In the poems of Robert Browning and Elizabeth Barrett Browning, some could construe the speakers as dominant and masculine. However, while there is a sense of masculinity within the poems, the speaker in Elizabeth Barrett Browning’s poem, “Mother and Poet” has a strong sense of being said from a woman’s point of view. While Robert Browning’s works “Porphyria’s Lover” and “My Last Duchess” are from a male perspective.
Elizabeth Barrett Browning’s poem “Mother and Poet” has a strong sense of nationalism. During this time in the Victorian Era, Barrett was struggling to express her sympathy for the unification of Italy. The speaker in her poem, the “mother,” is seen as an everyday person. However the speaker is more mature, in the fact that she has children and has lived through the happiness of life and the sadness of death. What is evident throughout the whole work is the speaker has the goal of achieving nationalism. This poem looks at the perspective of the speaker in the past and in the present. As children, teaching her sons the importance of nationalism and that it is okay to die for their country is what is important. Even in the present when her sons have both died fighting for their country, she blames herself for their death and wishes to be content. She feels that because she taught her sons about having a strong sense of nationalism she pushed them into fighting for their country and therefore lost their lives as a result. While teaching her children about nationalism, the consequence of death was always a possibility.
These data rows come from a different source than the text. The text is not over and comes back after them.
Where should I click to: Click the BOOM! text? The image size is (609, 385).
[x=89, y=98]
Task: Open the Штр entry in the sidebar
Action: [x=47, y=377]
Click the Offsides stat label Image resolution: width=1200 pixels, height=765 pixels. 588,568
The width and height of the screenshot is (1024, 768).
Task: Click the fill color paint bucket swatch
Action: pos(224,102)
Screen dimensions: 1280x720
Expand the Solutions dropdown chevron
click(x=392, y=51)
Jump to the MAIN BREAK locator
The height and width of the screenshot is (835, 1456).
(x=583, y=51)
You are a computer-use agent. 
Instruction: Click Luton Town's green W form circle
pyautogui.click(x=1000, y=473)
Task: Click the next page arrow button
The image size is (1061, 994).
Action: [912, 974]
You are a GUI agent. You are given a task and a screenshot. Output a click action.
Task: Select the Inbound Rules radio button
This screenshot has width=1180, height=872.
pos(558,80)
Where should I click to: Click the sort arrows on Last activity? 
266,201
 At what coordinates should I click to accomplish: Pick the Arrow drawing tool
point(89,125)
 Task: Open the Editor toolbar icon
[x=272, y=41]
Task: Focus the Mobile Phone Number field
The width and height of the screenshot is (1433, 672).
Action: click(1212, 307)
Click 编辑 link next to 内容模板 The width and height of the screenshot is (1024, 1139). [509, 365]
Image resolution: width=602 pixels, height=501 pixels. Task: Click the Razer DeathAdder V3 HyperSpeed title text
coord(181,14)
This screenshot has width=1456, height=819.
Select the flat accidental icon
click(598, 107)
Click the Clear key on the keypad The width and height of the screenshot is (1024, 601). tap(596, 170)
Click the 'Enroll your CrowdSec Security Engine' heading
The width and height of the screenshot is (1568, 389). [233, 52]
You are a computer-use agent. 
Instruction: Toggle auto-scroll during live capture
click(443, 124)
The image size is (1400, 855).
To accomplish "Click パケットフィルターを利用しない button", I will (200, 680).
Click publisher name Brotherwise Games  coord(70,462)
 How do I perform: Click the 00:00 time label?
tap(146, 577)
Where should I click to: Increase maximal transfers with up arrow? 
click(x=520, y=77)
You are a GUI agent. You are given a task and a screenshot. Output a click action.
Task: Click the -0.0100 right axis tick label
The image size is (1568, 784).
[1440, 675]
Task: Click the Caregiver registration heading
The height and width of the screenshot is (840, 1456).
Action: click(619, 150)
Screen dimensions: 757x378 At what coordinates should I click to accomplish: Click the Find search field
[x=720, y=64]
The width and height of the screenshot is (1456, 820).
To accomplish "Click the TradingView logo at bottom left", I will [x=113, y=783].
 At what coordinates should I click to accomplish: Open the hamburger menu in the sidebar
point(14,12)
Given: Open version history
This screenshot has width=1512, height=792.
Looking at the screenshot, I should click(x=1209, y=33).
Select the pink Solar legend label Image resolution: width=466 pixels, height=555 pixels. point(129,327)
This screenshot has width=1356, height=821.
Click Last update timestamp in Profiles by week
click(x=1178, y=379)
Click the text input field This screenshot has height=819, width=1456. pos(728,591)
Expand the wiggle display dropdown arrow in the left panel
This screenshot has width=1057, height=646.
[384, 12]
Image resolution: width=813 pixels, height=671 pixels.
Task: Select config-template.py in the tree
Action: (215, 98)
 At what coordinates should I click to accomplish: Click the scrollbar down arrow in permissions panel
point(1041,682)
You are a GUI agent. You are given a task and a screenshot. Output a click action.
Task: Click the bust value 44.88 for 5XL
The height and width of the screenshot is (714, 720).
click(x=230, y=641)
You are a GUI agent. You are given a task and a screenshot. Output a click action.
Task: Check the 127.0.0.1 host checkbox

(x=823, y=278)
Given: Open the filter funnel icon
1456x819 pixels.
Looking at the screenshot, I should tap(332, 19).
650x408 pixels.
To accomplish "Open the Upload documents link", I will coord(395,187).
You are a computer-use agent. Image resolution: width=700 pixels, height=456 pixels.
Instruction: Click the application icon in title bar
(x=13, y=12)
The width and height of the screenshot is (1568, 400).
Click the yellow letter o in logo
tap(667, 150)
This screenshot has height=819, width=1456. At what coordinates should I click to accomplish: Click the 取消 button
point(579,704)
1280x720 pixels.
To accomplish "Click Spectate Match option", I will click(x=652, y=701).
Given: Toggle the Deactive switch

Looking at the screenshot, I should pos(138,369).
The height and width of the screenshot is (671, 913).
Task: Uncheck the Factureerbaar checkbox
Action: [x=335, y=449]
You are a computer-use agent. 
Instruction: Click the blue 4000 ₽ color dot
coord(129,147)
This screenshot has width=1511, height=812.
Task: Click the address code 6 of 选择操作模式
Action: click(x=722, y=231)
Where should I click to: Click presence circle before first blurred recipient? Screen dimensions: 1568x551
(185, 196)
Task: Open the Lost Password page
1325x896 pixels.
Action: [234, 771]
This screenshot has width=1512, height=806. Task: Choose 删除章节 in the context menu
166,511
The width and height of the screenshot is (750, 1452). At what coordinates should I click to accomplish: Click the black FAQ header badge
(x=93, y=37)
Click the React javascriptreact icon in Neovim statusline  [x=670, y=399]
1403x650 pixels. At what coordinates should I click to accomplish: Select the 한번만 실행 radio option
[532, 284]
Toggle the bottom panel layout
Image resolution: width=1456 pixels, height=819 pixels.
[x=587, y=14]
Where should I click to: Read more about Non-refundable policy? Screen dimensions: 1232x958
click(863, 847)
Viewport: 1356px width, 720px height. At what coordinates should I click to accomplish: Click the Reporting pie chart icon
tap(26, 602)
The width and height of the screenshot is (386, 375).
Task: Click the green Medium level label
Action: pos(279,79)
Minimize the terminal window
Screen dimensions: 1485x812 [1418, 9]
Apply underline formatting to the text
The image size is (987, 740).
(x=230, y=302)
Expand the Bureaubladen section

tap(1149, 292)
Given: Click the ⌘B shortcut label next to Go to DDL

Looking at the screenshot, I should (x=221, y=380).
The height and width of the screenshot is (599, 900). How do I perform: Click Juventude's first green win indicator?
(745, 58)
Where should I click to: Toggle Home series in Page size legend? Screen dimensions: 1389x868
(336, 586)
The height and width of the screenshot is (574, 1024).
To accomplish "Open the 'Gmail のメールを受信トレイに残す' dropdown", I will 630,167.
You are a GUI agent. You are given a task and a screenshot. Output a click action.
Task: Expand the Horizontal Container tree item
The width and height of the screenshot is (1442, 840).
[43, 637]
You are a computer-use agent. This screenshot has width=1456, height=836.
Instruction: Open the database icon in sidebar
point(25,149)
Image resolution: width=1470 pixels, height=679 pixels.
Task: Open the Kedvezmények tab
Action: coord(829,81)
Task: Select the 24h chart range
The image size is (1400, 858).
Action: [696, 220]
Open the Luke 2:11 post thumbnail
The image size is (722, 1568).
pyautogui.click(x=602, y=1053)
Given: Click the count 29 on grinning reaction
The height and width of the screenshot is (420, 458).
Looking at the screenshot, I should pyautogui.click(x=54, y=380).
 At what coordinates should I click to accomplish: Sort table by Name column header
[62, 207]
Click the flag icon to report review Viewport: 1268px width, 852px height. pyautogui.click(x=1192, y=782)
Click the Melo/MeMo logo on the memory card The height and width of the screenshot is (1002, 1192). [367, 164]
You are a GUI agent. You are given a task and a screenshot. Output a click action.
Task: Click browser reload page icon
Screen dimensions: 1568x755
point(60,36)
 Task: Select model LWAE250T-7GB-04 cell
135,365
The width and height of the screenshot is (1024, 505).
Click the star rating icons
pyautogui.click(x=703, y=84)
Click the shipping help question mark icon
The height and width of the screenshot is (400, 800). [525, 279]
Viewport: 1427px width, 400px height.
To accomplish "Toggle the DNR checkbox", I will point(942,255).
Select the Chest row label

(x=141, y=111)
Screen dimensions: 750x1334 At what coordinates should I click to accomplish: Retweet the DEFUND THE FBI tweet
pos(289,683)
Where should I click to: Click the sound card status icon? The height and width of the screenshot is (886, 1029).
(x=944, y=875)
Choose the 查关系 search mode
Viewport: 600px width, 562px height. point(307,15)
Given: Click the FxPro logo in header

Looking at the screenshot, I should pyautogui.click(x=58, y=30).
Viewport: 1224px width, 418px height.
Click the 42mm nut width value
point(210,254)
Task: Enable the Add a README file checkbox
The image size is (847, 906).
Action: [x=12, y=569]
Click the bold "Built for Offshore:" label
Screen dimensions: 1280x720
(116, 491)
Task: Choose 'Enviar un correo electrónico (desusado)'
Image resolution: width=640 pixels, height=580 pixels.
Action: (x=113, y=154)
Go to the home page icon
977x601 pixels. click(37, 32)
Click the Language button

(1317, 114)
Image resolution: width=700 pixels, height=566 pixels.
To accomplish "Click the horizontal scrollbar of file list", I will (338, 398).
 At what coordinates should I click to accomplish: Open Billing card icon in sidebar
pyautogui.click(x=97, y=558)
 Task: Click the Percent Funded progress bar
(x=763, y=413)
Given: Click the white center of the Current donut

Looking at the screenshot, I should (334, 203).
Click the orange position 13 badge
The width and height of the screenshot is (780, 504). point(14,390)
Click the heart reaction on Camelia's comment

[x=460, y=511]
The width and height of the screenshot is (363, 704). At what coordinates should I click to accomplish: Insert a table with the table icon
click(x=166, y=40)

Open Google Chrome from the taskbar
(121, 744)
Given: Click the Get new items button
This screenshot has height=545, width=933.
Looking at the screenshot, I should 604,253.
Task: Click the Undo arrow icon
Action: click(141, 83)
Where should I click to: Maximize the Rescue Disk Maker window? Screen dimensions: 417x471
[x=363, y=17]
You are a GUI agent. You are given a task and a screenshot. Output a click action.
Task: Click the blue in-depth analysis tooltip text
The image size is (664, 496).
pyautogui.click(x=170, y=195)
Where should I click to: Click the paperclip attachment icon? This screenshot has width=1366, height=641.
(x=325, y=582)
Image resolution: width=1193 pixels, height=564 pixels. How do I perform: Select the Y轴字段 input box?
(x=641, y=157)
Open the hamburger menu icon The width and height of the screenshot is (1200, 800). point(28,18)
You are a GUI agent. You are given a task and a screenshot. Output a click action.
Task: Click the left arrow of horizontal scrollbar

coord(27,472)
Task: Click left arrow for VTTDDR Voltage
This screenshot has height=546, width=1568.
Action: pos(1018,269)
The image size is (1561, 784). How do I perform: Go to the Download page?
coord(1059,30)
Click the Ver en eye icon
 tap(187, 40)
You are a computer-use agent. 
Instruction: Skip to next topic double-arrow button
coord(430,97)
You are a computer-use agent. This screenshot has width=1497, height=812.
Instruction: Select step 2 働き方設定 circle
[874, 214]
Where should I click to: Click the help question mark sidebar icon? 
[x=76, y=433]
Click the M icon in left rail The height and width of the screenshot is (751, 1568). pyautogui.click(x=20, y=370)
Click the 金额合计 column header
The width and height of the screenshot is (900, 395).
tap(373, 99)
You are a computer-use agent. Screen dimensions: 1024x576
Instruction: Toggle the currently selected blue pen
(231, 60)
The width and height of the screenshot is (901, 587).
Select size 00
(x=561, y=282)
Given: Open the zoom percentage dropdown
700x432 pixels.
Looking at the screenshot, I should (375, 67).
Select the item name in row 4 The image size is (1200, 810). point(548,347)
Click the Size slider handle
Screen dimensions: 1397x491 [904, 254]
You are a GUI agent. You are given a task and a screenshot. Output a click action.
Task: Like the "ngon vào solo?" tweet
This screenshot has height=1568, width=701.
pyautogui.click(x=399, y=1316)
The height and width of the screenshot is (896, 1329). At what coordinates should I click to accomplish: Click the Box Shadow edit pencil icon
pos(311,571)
That being said, possibility and actuality become two very different things. “When you have your country from mountain to sea/when King Victor has Italy’s crown on his head/(and I have my dead!)-“ (83-85) The speaker wishes to be happy for the victory but the people celebrating know nothing about loss and death like she does. In addition this poem contains more private and intimate emotions because of the relationship between those being discussed. The intimate emotions happen because of the loss of the sons. There is no other relationship that can compare to that of a mother and child. While fathers and children can have a very strong bond, fathers cannot share certain moments like a mother can. For example, carrying a child in their body, childbirth, and breastfeeding are important parts of the relationship. Furthermore a woman could relate the pain of losing their child to the pain of childbirth and breastfeeding, in that it is a pain no other person can experience in the way that they are. “What art is she good at, but hurting her breast/ with the milk-teeth of babes and a smile at the pain?/Ah boys, how you hurt!” (12-14) This stanza shows a true sense of the pain the speaker is suffering from. This poem can be seen from a woman’s point of view more than a male.
Robert Browning’s poetry “My Last Duchess” and “Porphyria’s Lover” is from a male perspective. “Porphyria’s Lover” is a poem explaining the happenings of a romantic and twisted night between two lovers. The woman in the poem is expressing her love for the man. For the man to preserve the moment, he takes the woman’s hair and strangles her.